Spaccio, profughi liberi: tornano in strada
Dopo l’arresto per droga nella retata, uno assolto e l’altro con l’obbligo di firma
Sono tornati per strada, uno assolto e l’altro con l’obbligo di presentazione quotidiana in questura in attesa della sentenza. I due migranti a cui è stato negato l’asilo, arrestati nella maxi retata della questura tra via Bonomelli e Piazzale Alpini, tornano nel limbo di chi ha perso il posto del programma di protezione. Uno, del Gambia, 19 anni, era a Casazza.

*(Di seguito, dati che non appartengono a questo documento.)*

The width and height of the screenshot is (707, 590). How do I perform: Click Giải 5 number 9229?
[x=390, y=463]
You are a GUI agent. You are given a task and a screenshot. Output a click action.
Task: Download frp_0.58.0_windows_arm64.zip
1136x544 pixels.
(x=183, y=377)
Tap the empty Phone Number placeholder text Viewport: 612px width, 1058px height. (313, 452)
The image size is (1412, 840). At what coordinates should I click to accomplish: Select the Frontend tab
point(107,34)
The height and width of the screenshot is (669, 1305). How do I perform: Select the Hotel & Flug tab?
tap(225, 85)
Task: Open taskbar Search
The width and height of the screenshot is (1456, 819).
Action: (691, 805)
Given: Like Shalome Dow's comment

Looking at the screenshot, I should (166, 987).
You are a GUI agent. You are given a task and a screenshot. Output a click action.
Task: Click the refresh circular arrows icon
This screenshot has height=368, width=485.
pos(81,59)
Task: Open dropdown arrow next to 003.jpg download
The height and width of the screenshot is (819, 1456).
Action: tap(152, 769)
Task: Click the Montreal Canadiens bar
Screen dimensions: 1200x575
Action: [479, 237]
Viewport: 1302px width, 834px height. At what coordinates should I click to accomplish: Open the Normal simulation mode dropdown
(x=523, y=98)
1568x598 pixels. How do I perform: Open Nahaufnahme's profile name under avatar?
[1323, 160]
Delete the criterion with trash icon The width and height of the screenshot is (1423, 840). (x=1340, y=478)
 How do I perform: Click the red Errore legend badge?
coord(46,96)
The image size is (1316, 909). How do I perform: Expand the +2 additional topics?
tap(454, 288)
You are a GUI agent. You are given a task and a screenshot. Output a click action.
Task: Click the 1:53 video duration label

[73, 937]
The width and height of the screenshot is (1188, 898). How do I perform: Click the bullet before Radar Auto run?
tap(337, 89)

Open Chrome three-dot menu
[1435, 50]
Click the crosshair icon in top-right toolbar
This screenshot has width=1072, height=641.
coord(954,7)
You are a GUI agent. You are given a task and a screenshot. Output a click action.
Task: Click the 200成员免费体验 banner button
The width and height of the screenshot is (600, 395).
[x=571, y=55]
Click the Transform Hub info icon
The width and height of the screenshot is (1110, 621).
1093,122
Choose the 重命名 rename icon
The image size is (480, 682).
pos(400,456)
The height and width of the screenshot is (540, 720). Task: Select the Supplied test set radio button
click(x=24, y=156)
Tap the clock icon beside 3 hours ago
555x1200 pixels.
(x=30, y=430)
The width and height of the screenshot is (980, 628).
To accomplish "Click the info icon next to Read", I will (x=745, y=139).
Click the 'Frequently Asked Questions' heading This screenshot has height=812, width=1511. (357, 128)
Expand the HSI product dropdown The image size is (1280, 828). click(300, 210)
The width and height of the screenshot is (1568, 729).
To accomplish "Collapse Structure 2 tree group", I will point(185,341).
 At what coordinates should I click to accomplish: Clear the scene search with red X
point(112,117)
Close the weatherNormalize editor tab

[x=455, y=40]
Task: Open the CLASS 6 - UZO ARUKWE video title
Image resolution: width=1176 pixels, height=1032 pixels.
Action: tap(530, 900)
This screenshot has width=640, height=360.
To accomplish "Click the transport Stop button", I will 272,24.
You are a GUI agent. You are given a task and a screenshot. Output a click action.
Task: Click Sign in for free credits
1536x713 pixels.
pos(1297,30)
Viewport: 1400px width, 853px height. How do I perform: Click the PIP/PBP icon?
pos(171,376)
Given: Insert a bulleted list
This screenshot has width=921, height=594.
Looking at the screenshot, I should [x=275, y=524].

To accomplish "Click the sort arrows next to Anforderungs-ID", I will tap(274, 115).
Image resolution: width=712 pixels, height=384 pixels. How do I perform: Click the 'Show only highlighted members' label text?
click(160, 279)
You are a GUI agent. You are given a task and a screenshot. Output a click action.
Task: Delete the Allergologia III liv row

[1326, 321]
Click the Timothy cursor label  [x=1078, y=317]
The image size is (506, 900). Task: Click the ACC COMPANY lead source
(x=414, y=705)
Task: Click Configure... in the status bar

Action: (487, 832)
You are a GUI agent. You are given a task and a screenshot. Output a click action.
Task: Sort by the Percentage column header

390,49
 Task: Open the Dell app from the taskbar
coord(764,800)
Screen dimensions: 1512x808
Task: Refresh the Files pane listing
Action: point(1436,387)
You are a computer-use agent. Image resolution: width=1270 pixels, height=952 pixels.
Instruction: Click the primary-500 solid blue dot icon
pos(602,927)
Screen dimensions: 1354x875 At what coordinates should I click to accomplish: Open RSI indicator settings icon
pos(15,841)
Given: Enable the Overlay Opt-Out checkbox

L’altro, 21 anni, del Ghana, era nella struttura di via Gleno.
Dopo due no alla richiesta della protezione internazionale, ha perso il posto nella struttura di accoglienza per migranti di via Gleno. La casa di Francis Martin, 21 anni, del Ghana, sbarcato a Lampedusa, è diventata la strada. Finito nel limbo dei diniegati, da ieri ha però un obbligo deciso dal giudice Anna Ponsero: deve presentarsi tutti i giorni in questura, alle 15.
Come finirà la sua vicenda di droga si saprà l’11 dicembre, giorno della sentenza del processo per direttissima rinviato ieri in attesa delle analisi dei 47 grammi che aveva addosso, hashish e marijuana. È uno dei due ragazzi finiti in manette nella maxi retata della polizia nel quadrilatero dello spaccio, le vie Paglia, Bonomelli, Quarenghi, e il piazzale della stazione.
Per l’altro giovane, Abdou Samureh, 19 anni, del Gambia, il processo è terminato con un’assoluzione «per non aver commesso il fatto». Secondo comma, la vecchia formula dell’insufficienza di prove, rispetto agli 11,75 grammi di hashish che aveva nei pantaloni. «La uso io, ne avevo presa un po’ di scorta — la sua versione —. Prima vivevo a Casazza, ma ora sono in strada da sei mesi, chiedo soldi alle persone». Diniegato. Lui capisce e parla bene l’italiano. L’ha difeso l’avvocato Stefano Gozo, come Martin per il quale, dopo
un tentativo di capirsi in italiano, è stata chiamata l’interprete di inglese. Così è emersa parte della sua storia personale: «In Ghana ho studiato per tre anni, ma poi mio padre è morto, non
riuscivamo più a pagare le tasse scolastiche e non ho più studiato». E la storia di migrante finito come tanti altri nella terra di mezzo. Quella a cavallo tra i ricorsi contro il rigetto della protezione da parte della commissione territoriale e, nel caso di sconfitte, l’invio a un centro di identificazione ed espulsione. Perché i Paesi di origine non accetteranno il rimpatrio dei migranti se prima non è certa la loro l’identità, e nazionalità. A Bergamo, il ghanese viveva nell’ex casa di riposo di via Gleno. Ma è uscito dal programma: «Non abito più lì, ho ricevuto due rifiuti come rifugiato».
Il problema è dove vanno a finire questi ragazzi, non solo nel senso stretto del tetto sotto cui vivere ma anche del pericolo che finiscano nei giri della microcriminalità. Finché stanno nei centri di accoglienza non devono sgarrare, altrimenti vengono allontanati. Ogni mattina chi gestisce le strutture deve inviare alla prefettura l’elenco degli ospiti con tanto di nome e cognome.
«Ora dormo da amici, a volte, oppure in strada — è il racconto del ghanese —. Chiedevo l’elemosina fuori da un supermercato ma mi hanno mandato via». Ha raccontato di aver rotto una gamba un anno fa e di prendere dei farmaci. Dell’hashish e della marijuana che aveva addosso dice di averla comprata con qualche soldo racimolato e che per la prima volta ha acquistato la droga anche per venderla. Se dice la verità lo deciderà il giudice.